Когда получалось, мы приносили сладкое – конфеты, печенье – и раздавали, стараясь, чтобы всем доставалось поровну. Но в этот раз вышло иначе – в самом конце, когда уже не осталось румяных круглых «мариек», вдруг появилась пожилая дама с безупречной прической и в красивом халате и подошла к тумбочке, на которой была организована уже опустевшая «скатерть-самобранка».
– К сожалению, печенья уже не осталось, есть немного каши, – извиняющимся тоном сказала я.
– Как это не осталось? – приподняла бровь дама.
– Вы позже подошли, раздали все…
Сказать, что она обиделась, – значило ничего не сказать. Я пообещала сходить вниз и принести чуть-чуть конфет, но ей хотелось именно печенья, которое закончилось. Я понимала, что люди здесь страдают, и все их чувства обострены до предела, и в то же время пыталась объяснить, почему нет печенья, хотя всем должно было достаться. По итогам переговоров все расстроились, от конфет в качестве замены она категорически отказалась.
На следующий день я целенаправленно начала раздачу импровизированного ужина с Тамары Васильевны, стараясь уделить ей как можно больше внимания. Однако наладить контакт оказалось не так просто – дама с характером, всю жизнь проработавшая на руководящей должности, относилась ко мне с недоверием, и только когда я рассказала ей о том, что приехала из Москвы, в свой отпуск, чтобы помогать в Мариуполе как доброволец, ее сердце смягчилось. Мы обнялись, как подруги, сели на кровать с панцирной сеткой, и Тамара Васильевна с горечью поведала мне, что, лишившись крова, она утратила и вещи, и документы, которые сгорели, и все контакты с единственным сыном, который живёт в северной столице и наверняка страшно волнуется, потеряв ее.
– А если мы попробуем найти его через социальные сети? Как его зовут? – предложила я без особой надежды, поскольку уже имелся печальный опыт поиска родственников «ивановыхивановивановичей», коих в Одноклассниках имелось несколько тысяч, – может, у него редкое имя, а, Тамара Васильевна?
– Да нет, обычное имя совершенно. Знаете, я мечтала назвать сына Феликсом, что означает «счастливый», а муж настоял на Эрнесте. Совершенно обычное, непримечательное имя. Ничего особенного…
– Эрнест? Я хотела так назвать сына, – вскочила я радостно, а Тамара Васильевна аж подпрыгнула на пружинах, – у нас есть надежда! До завтра! Мы очень-очень постараемся его найти!
Так как Интернет имелся только в больнице и работал с большими перебоями, то просьба найти Эрнеста была передана волонтеру, недавно вернувшемуся в Москву. Уже потом я подумала – а точно ли сын ищет маму, ведь в жизни всякое бывает. Да, есть сыновья – симы, иафеты, но ведь и хамы тоже есть.

####

**Условия заданий:**
1: Что утратила Тамара Васильевна, лишившись крова, согласно фрагменту? Перечислите всё.
2: Перепишите из фрагмента отрывок от «Так как Интернет» до «хамы тоже есть.» включительно, ничего не меняя.
Приведённые далее пункты для работы не нужны.

####

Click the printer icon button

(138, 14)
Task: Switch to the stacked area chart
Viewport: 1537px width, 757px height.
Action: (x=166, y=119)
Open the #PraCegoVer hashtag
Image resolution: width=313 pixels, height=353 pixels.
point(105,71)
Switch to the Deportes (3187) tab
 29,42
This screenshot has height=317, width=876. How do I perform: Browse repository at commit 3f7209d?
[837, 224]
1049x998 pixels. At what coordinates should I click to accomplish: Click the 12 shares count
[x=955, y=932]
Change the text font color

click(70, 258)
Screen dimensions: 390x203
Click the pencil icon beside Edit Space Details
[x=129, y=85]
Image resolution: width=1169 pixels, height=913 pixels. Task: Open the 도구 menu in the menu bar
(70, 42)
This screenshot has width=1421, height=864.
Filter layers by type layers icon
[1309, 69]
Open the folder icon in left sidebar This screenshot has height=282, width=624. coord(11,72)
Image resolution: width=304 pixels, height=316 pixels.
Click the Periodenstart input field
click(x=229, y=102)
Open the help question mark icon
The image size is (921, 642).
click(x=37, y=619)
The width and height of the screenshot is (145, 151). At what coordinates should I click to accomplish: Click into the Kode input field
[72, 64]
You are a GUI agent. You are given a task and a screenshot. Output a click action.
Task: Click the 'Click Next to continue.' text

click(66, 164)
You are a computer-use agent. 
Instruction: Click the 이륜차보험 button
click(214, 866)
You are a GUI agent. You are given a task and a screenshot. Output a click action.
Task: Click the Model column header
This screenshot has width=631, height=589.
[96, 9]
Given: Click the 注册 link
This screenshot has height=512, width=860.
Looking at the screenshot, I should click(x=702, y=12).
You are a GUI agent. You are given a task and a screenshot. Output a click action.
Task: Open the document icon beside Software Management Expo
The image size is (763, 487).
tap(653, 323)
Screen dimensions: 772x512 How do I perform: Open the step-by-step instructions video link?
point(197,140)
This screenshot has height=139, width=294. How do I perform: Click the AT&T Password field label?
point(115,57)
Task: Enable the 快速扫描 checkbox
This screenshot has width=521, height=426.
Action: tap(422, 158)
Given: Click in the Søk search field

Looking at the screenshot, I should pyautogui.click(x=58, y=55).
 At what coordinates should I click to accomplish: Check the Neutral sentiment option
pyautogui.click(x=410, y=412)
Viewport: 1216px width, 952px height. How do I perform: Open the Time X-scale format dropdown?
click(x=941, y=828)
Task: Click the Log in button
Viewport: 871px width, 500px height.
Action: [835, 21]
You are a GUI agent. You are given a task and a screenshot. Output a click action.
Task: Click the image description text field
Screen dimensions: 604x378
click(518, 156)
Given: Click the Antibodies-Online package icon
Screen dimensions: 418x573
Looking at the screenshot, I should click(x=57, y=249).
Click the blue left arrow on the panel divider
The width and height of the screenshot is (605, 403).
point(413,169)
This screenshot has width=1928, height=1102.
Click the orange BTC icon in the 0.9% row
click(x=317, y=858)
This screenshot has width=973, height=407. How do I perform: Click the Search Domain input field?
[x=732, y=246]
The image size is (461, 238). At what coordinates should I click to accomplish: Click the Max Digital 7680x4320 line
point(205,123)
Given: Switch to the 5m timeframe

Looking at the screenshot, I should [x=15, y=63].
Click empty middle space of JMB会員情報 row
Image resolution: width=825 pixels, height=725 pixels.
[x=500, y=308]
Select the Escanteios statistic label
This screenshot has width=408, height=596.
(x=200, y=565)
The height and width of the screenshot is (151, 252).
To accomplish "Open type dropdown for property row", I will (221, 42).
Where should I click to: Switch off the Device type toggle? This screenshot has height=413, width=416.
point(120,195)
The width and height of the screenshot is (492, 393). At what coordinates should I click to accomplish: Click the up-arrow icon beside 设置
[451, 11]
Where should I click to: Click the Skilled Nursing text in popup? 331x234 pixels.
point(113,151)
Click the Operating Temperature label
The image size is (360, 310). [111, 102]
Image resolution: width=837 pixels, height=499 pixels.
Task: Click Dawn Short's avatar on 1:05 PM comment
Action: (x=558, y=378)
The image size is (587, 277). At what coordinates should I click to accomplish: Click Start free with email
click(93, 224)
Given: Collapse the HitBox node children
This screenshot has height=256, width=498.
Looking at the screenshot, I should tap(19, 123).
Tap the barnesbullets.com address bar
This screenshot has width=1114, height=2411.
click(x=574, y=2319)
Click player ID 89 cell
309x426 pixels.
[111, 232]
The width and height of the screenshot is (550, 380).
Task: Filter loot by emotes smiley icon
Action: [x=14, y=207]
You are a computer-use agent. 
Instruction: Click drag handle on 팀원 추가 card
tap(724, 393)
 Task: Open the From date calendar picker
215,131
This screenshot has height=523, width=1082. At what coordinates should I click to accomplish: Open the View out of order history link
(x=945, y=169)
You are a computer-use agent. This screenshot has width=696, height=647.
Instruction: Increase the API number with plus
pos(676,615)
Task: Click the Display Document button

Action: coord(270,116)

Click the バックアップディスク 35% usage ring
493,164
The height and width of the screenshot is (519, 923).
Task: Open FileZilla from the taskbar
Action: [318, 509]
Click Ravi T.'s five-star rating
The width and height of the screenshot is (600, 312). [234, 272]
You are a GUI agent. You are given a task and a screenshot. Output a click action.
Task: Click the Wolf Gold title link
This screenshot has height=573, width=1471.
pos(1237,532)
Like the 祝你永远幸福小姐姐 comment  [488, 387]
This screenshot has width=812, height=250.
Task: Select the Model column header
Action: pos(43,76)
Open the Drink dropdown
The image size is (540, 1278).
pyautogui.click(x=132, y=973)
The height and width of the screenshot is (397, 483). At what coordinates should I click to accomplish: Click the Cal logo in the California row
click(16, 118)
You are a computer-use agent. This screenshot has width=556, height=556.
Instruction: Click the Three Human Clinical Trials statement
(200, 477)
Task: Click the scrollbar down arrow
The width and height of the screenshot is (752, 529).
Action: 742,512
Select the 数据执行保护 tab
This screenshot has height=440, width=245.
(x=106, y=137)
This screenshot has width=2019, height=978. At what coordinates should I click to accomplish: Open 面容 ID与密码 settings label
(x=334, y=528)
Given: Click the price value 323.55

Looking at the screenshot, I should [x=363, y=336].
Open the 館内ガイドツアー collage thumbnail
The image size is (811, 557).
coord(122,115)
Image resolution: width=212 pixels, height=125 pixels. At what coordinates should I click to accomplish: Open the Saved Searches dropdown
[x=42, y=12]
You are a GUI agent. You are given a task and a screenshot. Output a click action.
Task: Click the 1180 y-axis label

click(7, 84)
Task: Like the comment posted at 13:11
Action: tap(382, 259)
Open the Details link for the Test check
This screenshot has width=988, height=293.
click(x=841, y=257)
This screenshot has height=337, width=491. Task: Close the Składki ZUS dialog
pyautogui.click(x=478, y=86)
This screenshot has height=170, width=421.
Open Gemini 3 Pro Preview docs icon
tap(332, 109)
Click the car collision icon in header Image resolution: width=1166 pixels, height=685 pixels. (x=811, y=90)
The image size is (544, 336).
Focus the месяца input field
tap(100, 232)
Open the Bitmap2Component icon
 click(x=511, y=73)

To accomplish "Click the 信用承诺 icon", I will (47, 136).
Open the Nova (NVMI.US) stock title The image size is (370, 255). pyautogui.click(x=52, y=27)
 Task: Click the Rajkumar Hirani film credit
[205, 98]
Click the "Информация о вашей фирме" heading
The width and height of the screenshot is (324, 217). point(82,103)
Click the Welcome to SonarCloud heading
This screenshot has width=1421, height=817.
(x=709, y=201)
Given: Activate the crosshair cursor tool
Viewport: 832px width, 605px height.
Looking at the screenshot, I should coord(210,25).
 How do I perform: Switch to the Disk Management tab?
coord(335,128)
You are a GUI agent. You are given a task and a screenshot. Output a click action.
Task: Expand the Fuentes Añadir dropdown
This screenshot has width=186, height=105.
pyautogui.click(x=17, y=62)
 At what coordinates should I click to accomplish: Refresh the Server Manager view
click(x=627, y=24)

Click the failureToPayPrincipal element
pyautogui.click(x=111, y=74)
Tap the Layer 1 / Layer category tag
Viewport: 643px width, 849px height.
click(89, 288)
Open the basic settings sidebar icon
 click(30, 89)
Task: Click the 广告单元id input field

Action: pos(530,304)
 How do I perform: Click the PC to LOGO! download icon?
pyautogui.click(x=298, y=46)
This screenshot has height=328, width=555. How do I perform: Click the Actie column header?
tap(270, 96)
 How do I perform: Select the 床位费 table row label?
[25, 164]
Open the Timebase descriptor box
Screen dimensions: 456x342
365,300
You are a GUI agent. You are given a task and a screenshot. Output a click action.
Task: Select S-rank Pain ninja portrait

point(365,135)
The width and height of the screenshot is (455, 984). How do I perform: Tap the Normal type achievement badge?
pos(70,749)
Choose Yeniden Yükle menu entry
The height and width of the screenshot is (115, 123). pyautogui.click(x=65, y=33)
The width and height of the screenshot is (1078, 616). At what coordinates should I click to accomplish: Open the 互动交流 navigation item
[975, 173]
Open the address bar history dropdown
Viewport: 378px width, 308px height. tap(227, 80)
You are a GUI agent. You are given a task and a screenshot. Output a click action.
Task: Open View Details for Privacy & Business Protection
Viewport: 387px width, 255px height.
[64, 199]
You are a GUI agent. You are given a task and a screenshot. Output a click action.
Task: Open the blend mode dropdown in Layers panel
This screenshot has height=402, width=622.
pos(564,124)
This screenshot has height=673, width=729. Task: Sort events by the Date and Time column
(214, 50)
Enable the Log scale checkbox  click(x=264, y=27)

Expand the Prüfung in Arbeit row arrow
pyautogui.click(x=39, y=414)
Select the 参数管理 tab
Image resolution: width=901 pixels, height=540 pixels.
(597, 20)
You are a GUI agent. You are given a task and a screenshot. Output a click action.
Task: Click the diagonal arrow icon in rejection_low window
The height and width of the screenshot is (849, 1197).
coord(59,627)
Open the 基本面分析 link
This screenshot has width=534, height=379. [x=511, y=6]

####

**Ответы к заданиям:**
1: Вещи, документы (они сгорели) и все контакты с единственным сыном.

2:
Так как Интернет имелся только в больнице и работал с большими перебоями, то просьба найти Эрнеста была передана волонтеру, недавно вернувшемуся в Москву. Уже потом я подумала – а точно ли сын ищет маму, ведь в жизни всякое бывает. Да, есть сыновья – симы, иафеты, но ведь и хамы тоже есть.